Ce mardi, le tribunal correctionnel s’est intéressé plus précisément aux exportations de chevaux menées par Jacques Larnaudie vers la Pologne ou l’Italie, depuis un centre de rassemblement à Saint-Flour, dans le Cantal. Et ce, en vue de leur abattage pour la consommation. Là encore, outre les faux établis par le marchand de chevaux, un certain flou semble avoir entouré le contrôle vétérinaire des équidés. Lorsque Jacques Larnaudie doit faire partir un camion de chevaux pour l’exportation, il appelle une clinique vétérinaire de Saint-Flour, qui dépêche sur place l’un des trois associés qui ont pris en charge ces contrôles.

« Pas de diarrhées, pas de toux, pas d’abcès »

« En tant que vétérinaire sanitaire, on a vu tous les animaux, assure Eric Cluzel, l’un d’eux. On allait voir les chevaux qui nous étaient présentés dans des parcs dans le marché couvert. On les voyait bien. » « Pas de diarrhées, pas de toux, pas d’abcès, on certifiait que les chevaux étaient transportables, poursuit le vétérinaire. Il y avait 17 carnets et 17 chevaux inscrits sur la liste, pour moi cela n’allait pas plus loin Je ne vérifiais pas les carnets. » D’autant qu’avec seulement une journée de formation pour apprendre à identifier un cheval à sa robe, ce vétérinaire spécialiste des bovins affirme qu’il n’avait pas les compétences pour. « On n’avait pas de raisons de douter de l’honnêteté de monsieur Larnaudie, je n’étais pas le gendarme qui allait contrôler », répond le vétérinaire quand la présidente du tribunal lui fait remarquer que, parmi les carnets, beaucoup n’étaient pas ceux des chevaux qu’ils avaient sous les yeux.

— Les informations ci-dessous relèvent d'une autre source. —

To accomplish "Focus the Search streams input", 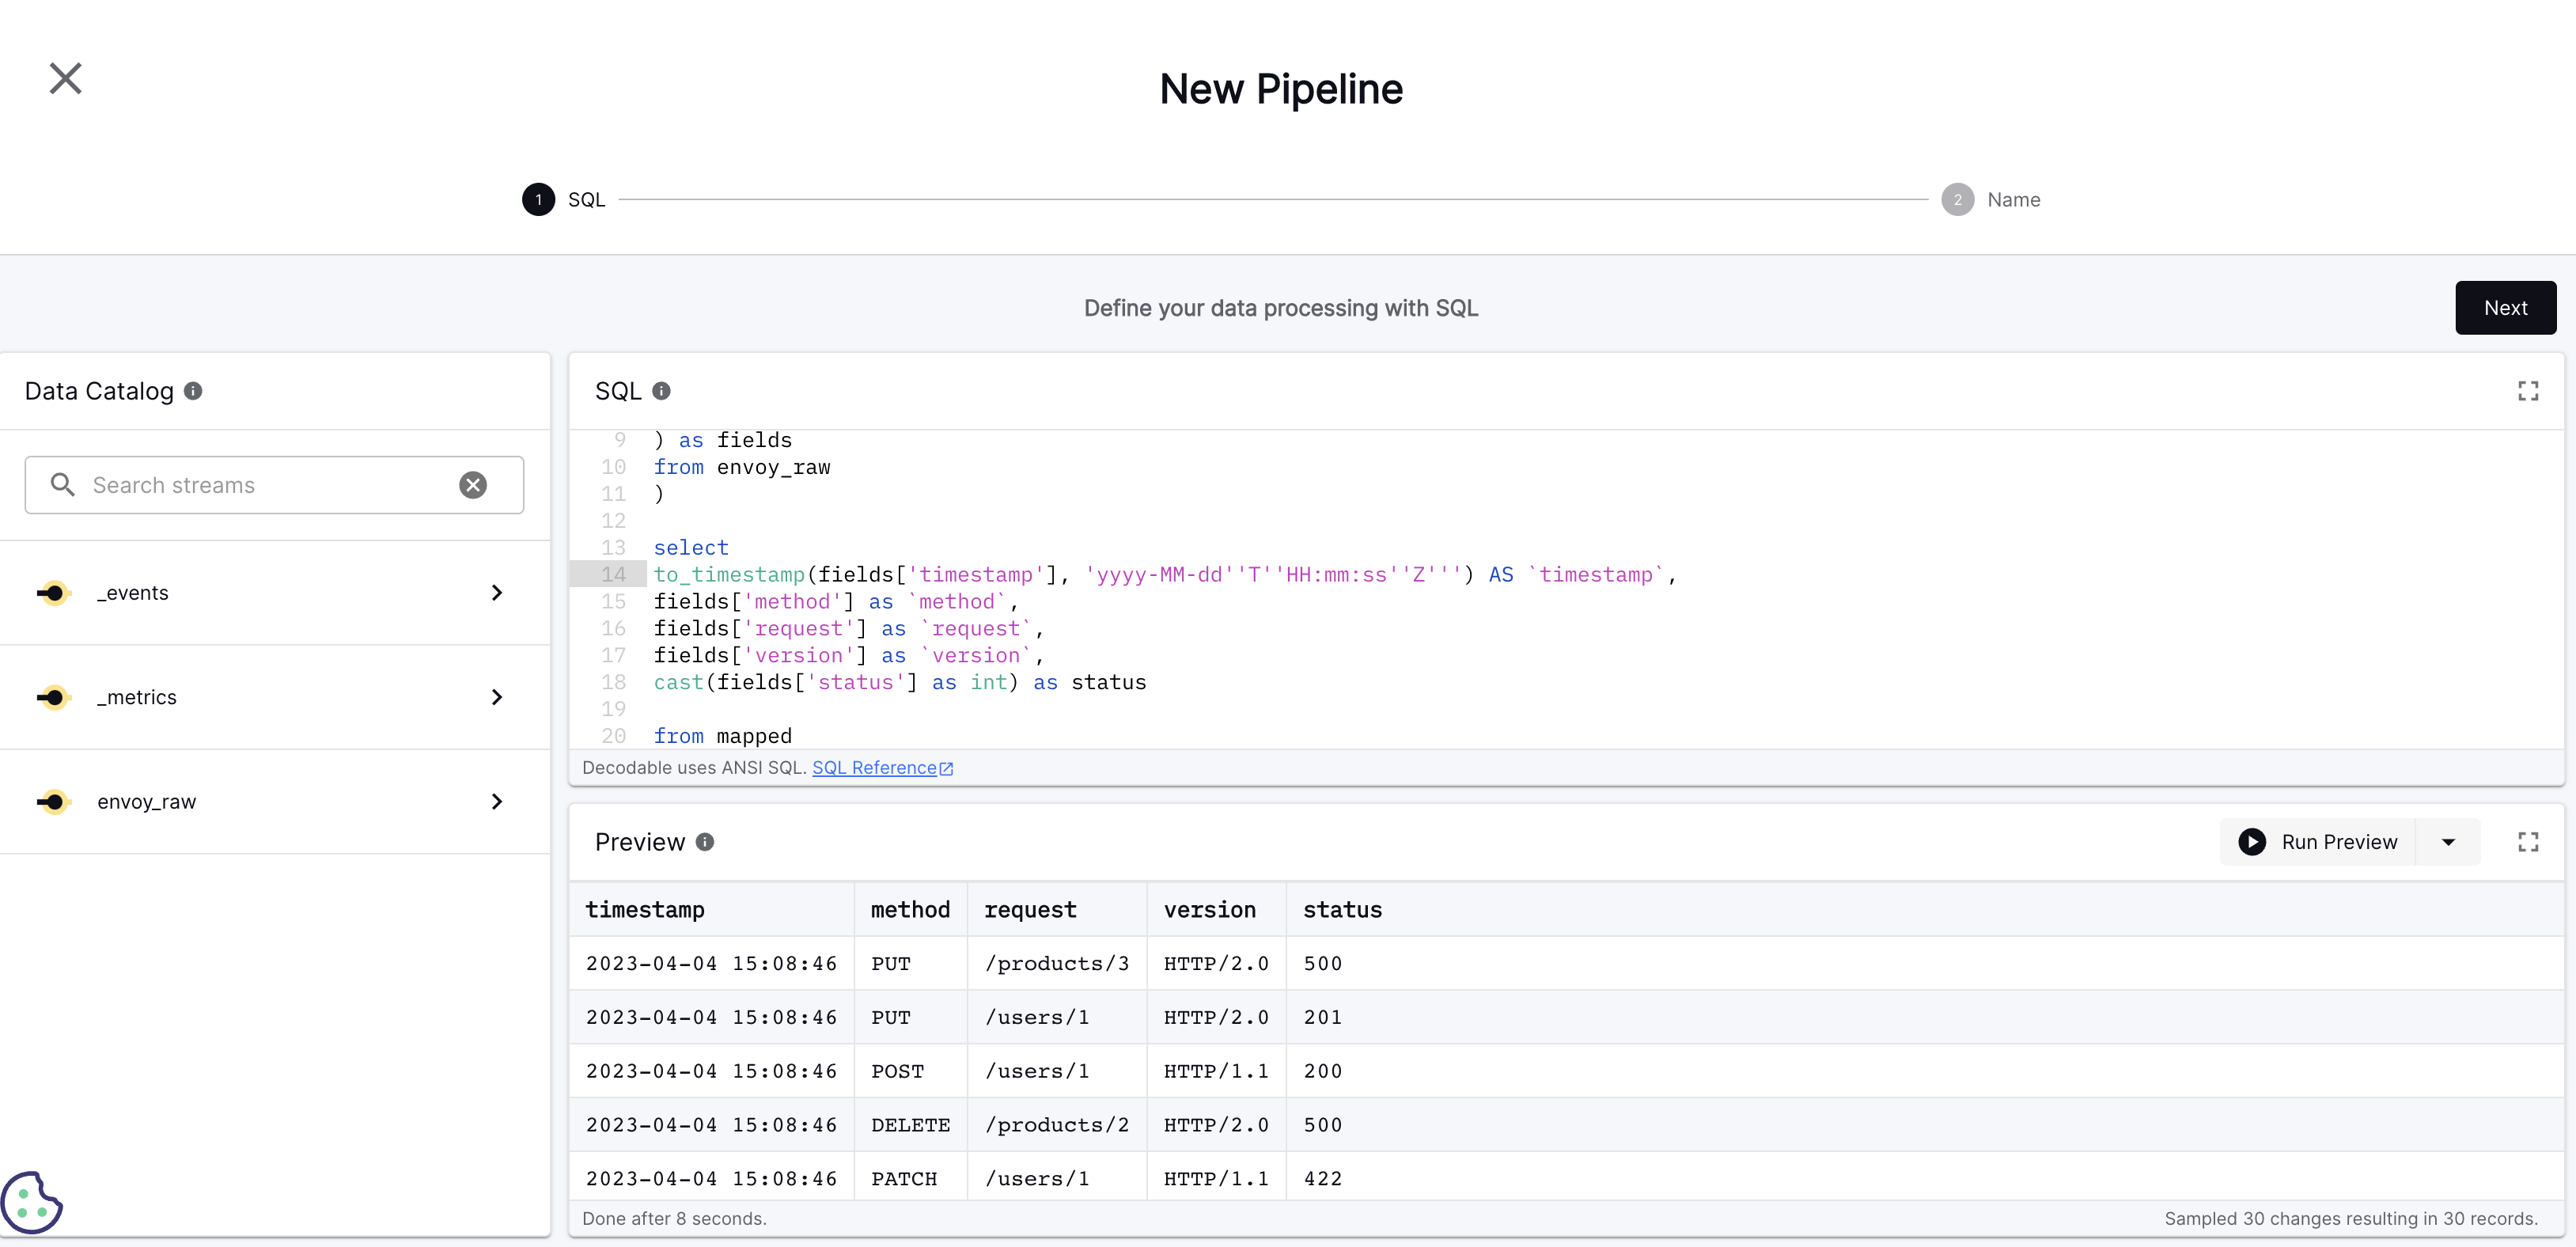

Pour lui, comme pour ses collègues, il revenait à l’agent officiel des services vétérinaires du département de vérifier l’identité du cheval. Or celui-ci se basait sur les éléments… fournis par le vétérinaire habilité sur place. Au fil du procès, se dessine ainsi, en marge de la fraude, un système de contrôle où chacun en renvoie la responsabilité à un autre échelon, le dernier étant la porte de l’abattoir. Un non-lieu ayant été prononcé en faveur du vétérinaire et de trois techniciens de l’abattoir de Narbonne, dont Patrick Rochette était un des principaux actionnaires, cette parole ne sera pas entendue lors du procès.

S’il y a eu « un manque de diligence, voire une négligence » dans le contrôle des chevaux, « il n’est pas établi que (ces personnels) ont agi avec mauvaise foi », avait relevé la juge d’instruction, écartant ainsi la tromperie, A partir de novembre 2014, le conseil supérieur de l’ordre des vétérinaires a en tout cas retiré aux vétérinaires identificateurs le droit d’insérer des feuilles volantes permettant l’abattage, au motif que la pratique « n’était pas bien cadrée ». C’est le moins que l’on puisse dire.